*TEXTE PRÉSENTÉ*

J’en avais du courage à l’époque :
Filmer l’Art et l’Histoire revient finalement à filmer les hommes, en premier lieu, à retranscrire les joies, les peines, les intrigues qui vont mener aux événements historiques. C’est à cette tâche que s’attèle admirablement Alexandre Sokourov, après avoir décrit les tourments de Lénine et Hitler dans ses deux précédents films: filmer les hommes, à hauteur d’homme, les regarder, les espionner sans être vu, grâce à une caméra subjective et omnipotente transcrivant la vision de l’artiste lui même présent dans le film. Au delà de la performance technique qui intéresse manifestement peu le cinéaste (en témoignent les quelques erreurs grossières de mise en scène), il y a le désir évident de visiter le musée de l’Homme qui a pris place, devant sa caméra, dans les palais majestueux de l’Ermitage, à Saint-Pétersbourg. Et visiter ce musée revient à se balader de pièce en pièce, en observant la comédie humaine qui se joue sous nos yeux. Mensonges, tromperies, amours, jeux, théâtre, mondanités, autant de figures imposées composant l’Histoire d’un pays qui, un jour, a été grand; autant de scènes parfois intimes que le cinéaste regarde sans jamais intervenir, discutant avec son interlocuteur européen, commentant ce spectacle.

*LIGNES PRÉSENTÉES*
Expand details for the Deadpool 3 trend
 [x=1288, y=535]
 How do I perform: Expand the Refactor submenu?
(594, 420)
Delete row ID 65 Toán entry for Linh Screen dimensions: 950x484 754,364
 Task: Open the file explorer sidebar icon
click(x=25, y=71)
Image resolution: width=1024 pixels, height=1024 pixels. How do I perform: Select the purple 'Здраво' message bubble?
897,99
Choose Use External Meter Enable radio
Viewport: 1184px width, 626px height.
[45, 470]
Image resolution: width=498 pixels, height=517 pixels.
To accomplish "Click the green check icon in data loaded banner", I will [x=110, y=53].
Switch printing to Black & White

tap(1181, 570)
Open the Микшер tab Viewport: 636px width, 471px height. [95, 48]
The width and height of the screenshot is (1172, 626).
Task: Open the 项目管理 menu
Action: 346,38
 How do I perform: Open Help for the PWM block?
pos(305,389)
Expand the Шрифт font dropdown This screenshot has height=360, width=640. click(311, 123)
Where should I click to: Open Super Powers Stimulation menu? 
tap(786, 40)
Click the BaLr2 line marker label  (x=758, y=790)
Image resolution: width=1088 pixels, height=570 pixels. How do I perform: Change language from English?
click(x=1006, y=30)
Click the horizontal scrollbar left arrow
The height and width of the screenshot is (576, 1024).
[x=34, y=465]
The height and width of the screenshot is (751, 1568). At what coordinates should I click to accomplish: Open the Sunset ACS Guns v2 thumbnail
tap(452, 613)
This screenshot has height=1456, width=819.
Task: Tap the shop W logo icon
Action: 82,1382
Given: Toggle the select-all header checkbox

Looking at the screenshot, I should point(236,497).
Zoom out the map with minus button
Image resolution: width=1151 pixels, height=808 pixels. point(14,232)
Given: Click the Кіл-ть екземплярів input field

*ÉNONCÉ A*
Répondez à ces questions d'après la critique du film de Sokourov :
(i) Quels personnages Sokourov a-t-il décrits dans ses deux précédents films ?
(ii) Dans quels lieux le musée de l'Homme a-t-il pris place devant la caméra ?
(iii) Avec qui le cinéaste discute-t-il en commentant le spectacle ?
*ÉNONCÉ B*
Relevez toutes les « figures imposées » qui composent l'Histoire selon la critique du film de Sokourov.
*ÉNONCÉ C*
Rédigez la suite de la critique du film de Sokourov à partir de sa dernière phrase, en un paragraphe.

*RÉPONSE RÉDIGÉE A*
(i) Lénine et Hitler.
(ii) Dans les palais majestueux de l'Ermitage, à Saint-Pétersbourg.
(iii) Avec son interlocuteur européen.

*RÉPONSE RÉDIGÉE B*
Mensonges, tromperies, amours, jeux, théâtre, mondanités.

*RÉPONSE RÉDIGÉE C*
Chez Sokourov, pas de pulsion voyeuriste, juste le désir d’être là, d’être le témoin d’un monde qui n’existe plus. Ces hommes et ces femmes qui s’essoufflent devant la caméra existent ainsi moins comme individus que comme actants de l’Histoire d’un pays dont le cinéaste observe la lente et inévitable dégradation – passant d’ailleurs fréquemment sous silence l’après révolution russe. Il demeure pourtant quelques erreurs dans ce désir de regarder l’Histoire dans les yeux. Maîtrisant mal l’aspect technique du plan séquence, le cinéaste abuse de zooms et de recadrages systématiques lors de l’entrée dans chaque pièce. Mal préparé, ce plan qui se veut grandiose – quoique le cinéaste affirme le contraire - souffre d’imperfections qui le handicapent, jusque dans le principe de vision subjective parasité par une caméra qui s’élève parfois à trois mères du sol. Seul véritable bémol du film, ajouté à la voix off du cinéaste pas toujours heureuse. Mais, bien qu’isolée, cette erreur empêche le principe de filmage de l’Histoire de s’affirmer pleinement, et l’œil du réalisateur devient parfois celui d’un narrateur omniscient et divin, au caractère contradictoire avec ce désir de regarder les Hommes sans jamais les mettre en scène.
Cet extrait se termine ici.